Temptation in the form of a glitzy pop-up caught my eye.
Instead of turning away, getting rid of it without even bothering to read it I paused.
I paused too long.
I walked right in and I was hooked.
Thus began a chain of events which I could have stopped at any time during the first 35-45 minutes.
Instead I let myself be sucked in,
Minute by minute,
Deeper and deeper.
The damage is done and I have to live with it.

It was a very stupid thing to do but hopefully no lasting harm.
What stung me most was not the loss of money although it was many times more than we can afford and that hurts, but the stupidity of letting myself get sucked into a dodgy sales promo.

The amazing thing is that somehow by late afternoon I had climbed out of the dark hole of shame and lifted out of the depression which was threatening to swallow me.
Now I can live.
I can hold my head up and face the world again.

Chastened,
Humbled,
Knowing there is a price to pay,
Unpleasant consequences,
Yet
Knowing recovery is possible
And will be accomplished.


Chastened but not destroyed.

And I have forgotten the chocolate treat waiting in the pantry.
I don't 'need' it but I will enjoy it.

6 comments:

Rettakat said...

Wow... what a lesson this is for all of us!

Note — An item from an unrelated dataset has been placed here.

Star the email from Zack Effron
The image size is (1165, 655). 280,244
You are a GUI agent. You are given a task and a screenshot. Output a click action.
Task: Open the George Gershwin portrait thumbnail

What struck me was when you said you "paused".

And that was the open door. I thought of all times that I have messed up (like last night!). And it was in that "pause", where I wavered and even considered it. That is what usually does me in. I pause... and in that pause, I have opened the door, and made it a thousand times harder to have a good outcome.

I am happy that you have come out the other end of this not destroyed... "knowing recovery is possible." God's tender grace is a wonderful thing!!

Loretta
=^..^=

Kate said...

oh margieanne !! i sat here cringing as you mentioned that hubby handed over the credit card, and also that it was a pop-up, but these are mistakes anyone could easily make, and probably the decision to do it was made when you weren't in the right frame of mind. it would be interesting to hear how your day, diet, emotions etc were leading up to when you got on the computer. .. chin up darl you will over come this :) xox

Sasha said...

Hi and thanks for visiting my blog recently and for your lovely comment! I hope you're feeling better soon. Everyone makes mistakes. The important thing is to learn from them. :)

Lynda said...

You beat yourself up far too much about food. You should just eat what you enjoy and relax :) Maybe cutting gluton altogether is not a great idea if there is no medical reason?? Certainly try to keep white carbs away (flour and sugar) but other than than... enjoy !!

Chris H said...

Try not to feel too bad about this, I think most of us have made rash decisions re: spending... but hey, you only live once and we all make mistakes!

Trisaratops said...

Oh MargieAnne! I'm so sorry to hear that. I'm so glad that you've come through to the other side and are not embarrassed anymore!